» **Teks Bacaan**
===

Ditulis oleh: Unknown
Sunday, November 4, 2012
Untuk seorang penulis amatir seperti saya dan sebagian dari kalian, ide yang datang tiba-tiba seperti buah matang yang jatuh bersamaan. Saat tangan kita hanya dua dan buahnya banyak, sepertinya kita harus menyimpan yang dua dulu --yang muat di tangan-- kemudian baru mengambil tiga atau empat biji lainnya.
Mendapat empat sampai lima ide dalam sehari sebagai awal cerita dengan tema berbeda itu tentunya manis. Untuk dibayangkan, untuk dipesonakan secara imajinaitf. "Wah, bagus ini kayaknya kalau dibuatkan cerpen atau puisi. Nanti lah kubikin."
Sering kali, kalau kita cekatan dan situasinya tepat di semua aspek (waktu, ide alur dan logistik makanan ringan, biasanya) tulisan langsung jadi dalam waktu setengah atau satu jam. Karena pada saat menulis pikiran bekerja terus, memori jangka pendek kita akan terevaluasi sedemikian rupa sehingga apes lah kalau tidak membuat catatan kecil tentang mangga-mangga ide yang tadi disimpan.

===

» **Cuplikan Data**
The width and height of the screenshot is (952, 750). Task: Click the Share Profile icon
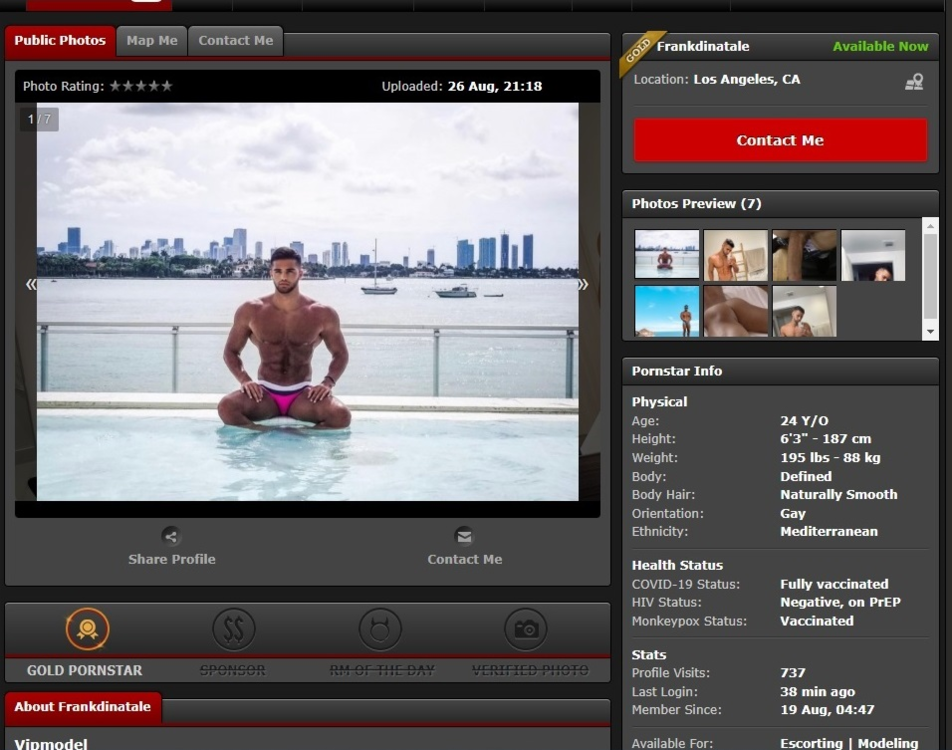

===

» **Ketentuan Latihan**
Menurut teks bacaan tentang ide menulis, dalam berapa lama tulisan bisa langsung jadi jika kita cekatan dan situasinya tepat?

» **Jawaban**
Dalam waktu setengah atau satu jam.